◆ **Stored items**

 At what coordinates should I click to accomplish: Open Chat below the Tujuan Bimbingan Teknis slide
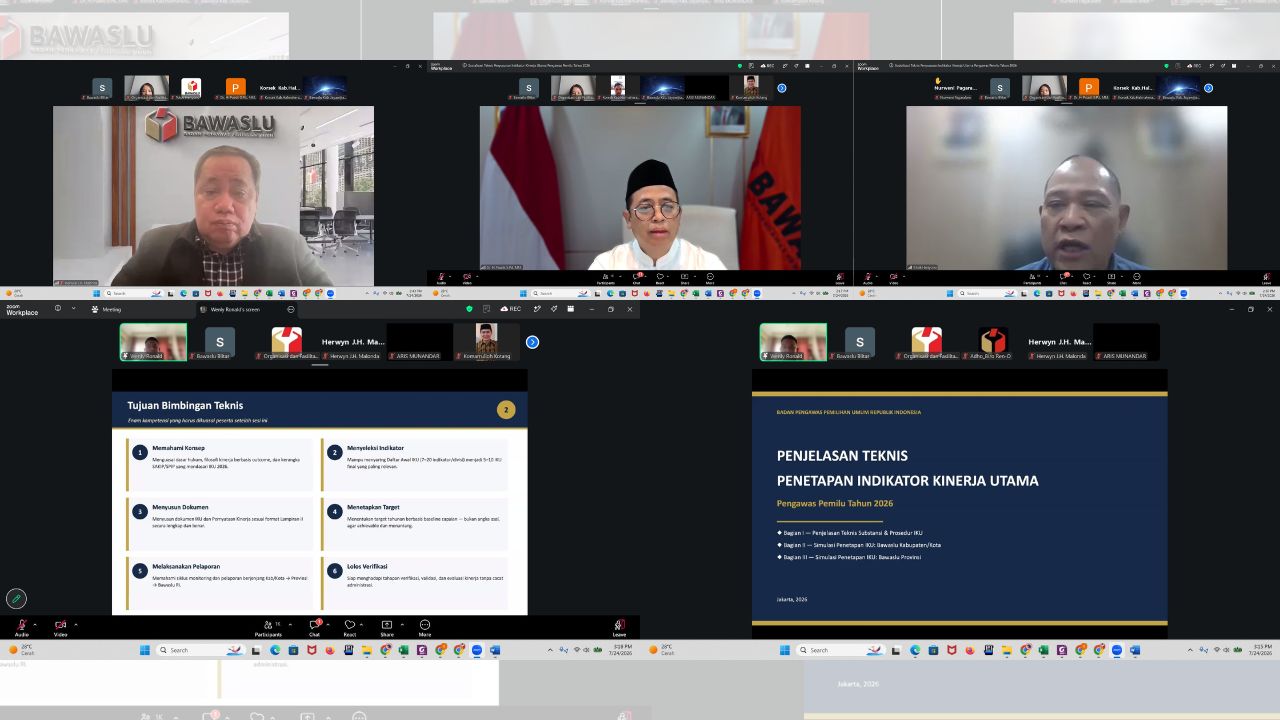coord(314,627)
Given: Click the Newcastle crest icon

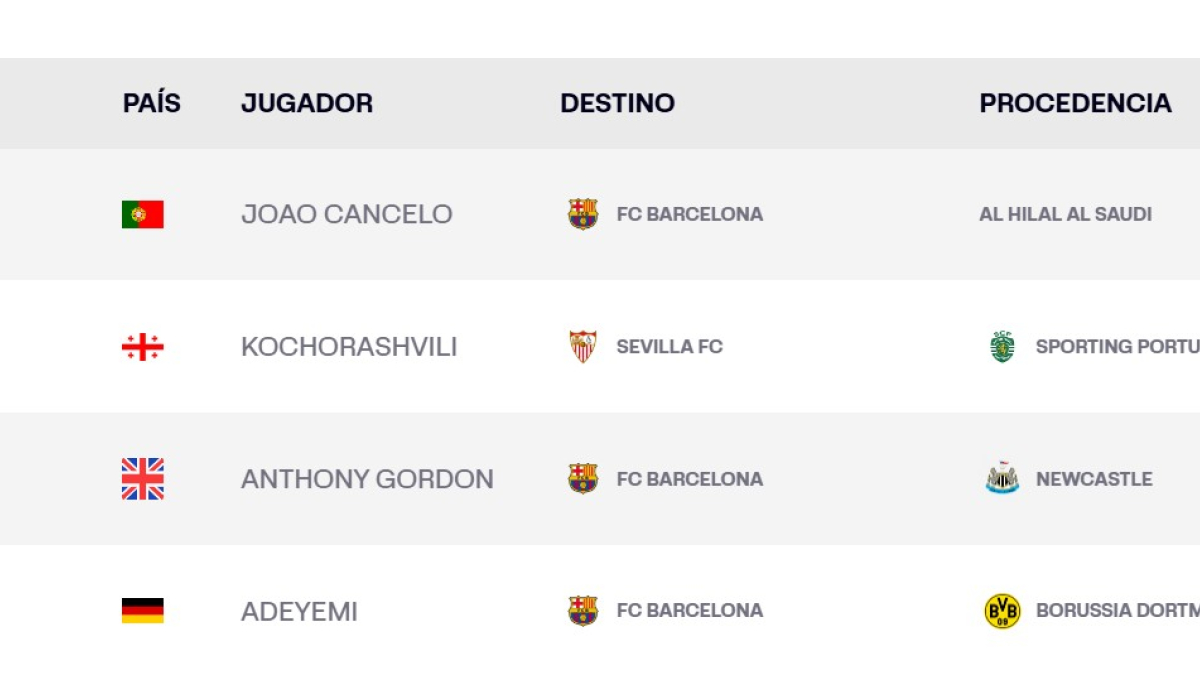Looking at the screenshot, I should pyautogui.click(x=1002, y=479).
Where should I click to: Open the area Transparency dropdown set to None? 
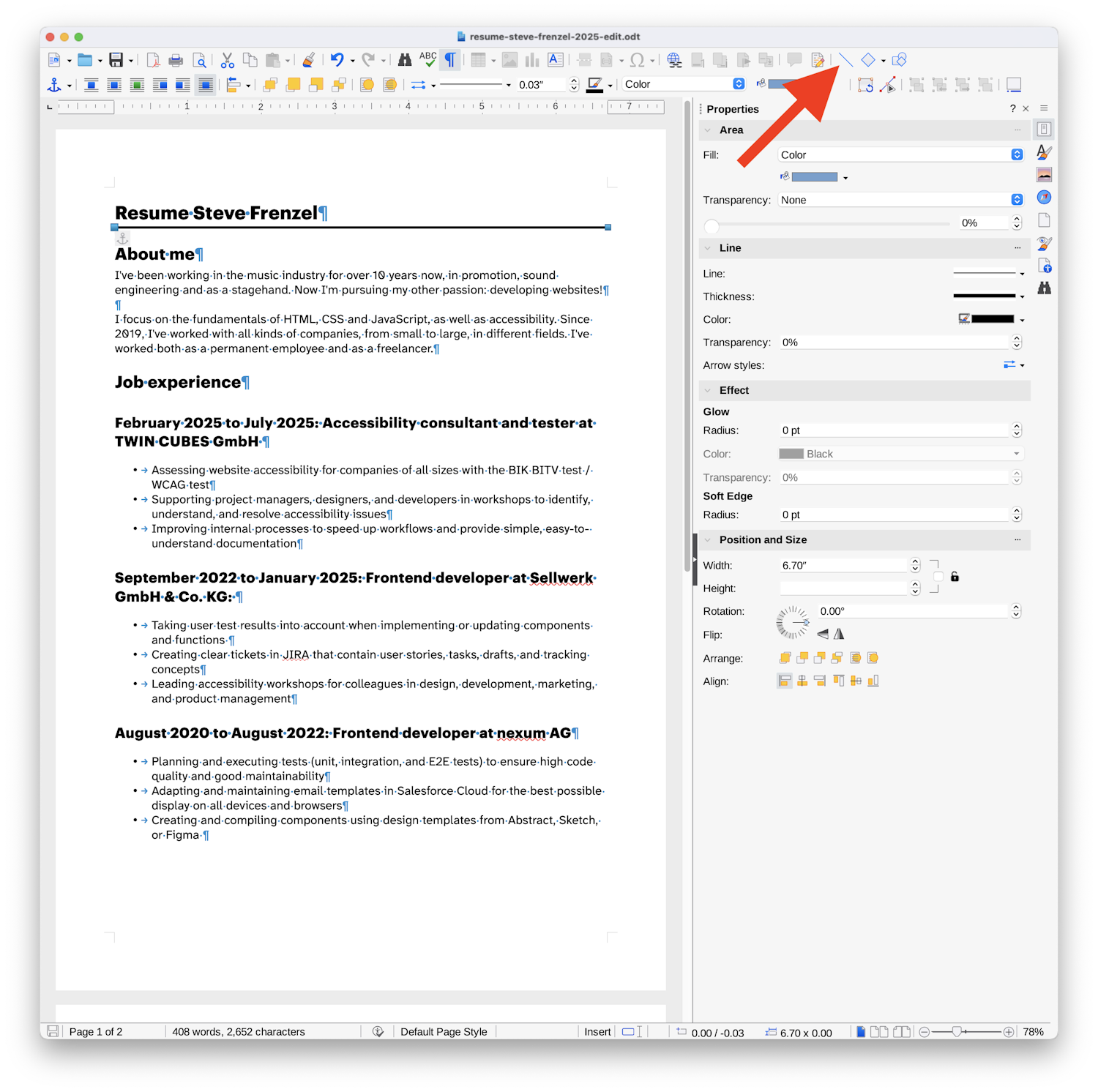pyautogui.click(x=900, y=200)
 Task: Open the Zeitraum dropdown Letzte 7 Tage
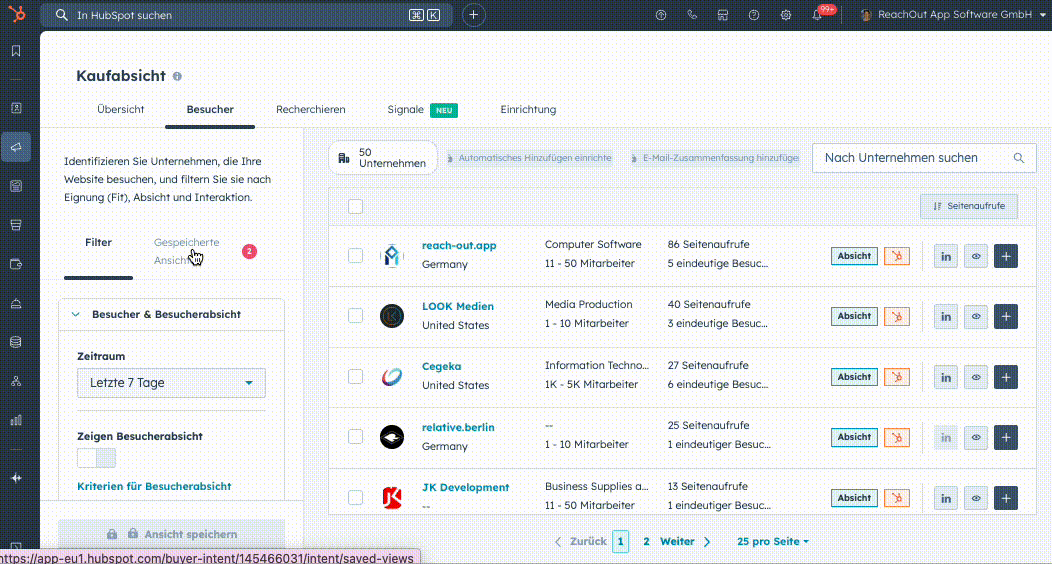tap(171, 383)
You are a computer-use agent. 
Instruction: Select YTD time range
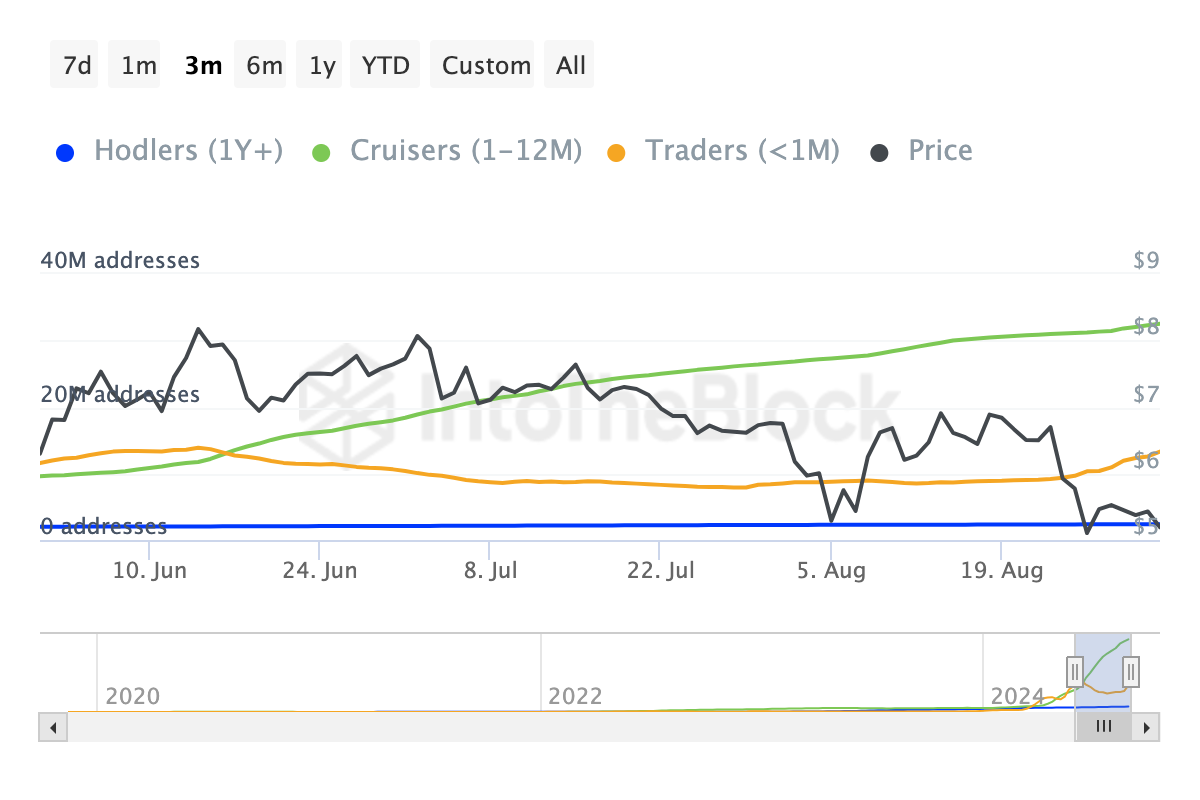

◆ **AIM OF THE TASK**
The pictures stay out of the copy. Set down the entries above precisely.

◆ **SOLUTION**
 At what coordinates should I click to accomplish: Open Chat below the Tujuan Bimbingan Teknis slide
coord(314,627)
Given: Click the Newcastle crest icon

Looking at the screenshot, I should pyautogui.click(x=1002, y=479).
Where should I click to: Open the area Transparency dropdown set to None? 
pyautogui.click(x=900, y=200)
 Task: Open the Zeitraum dropdown Letzte 7 Tage
tap(171, 383)
You are a computer-use agent. 
Instruction: Select YTD time range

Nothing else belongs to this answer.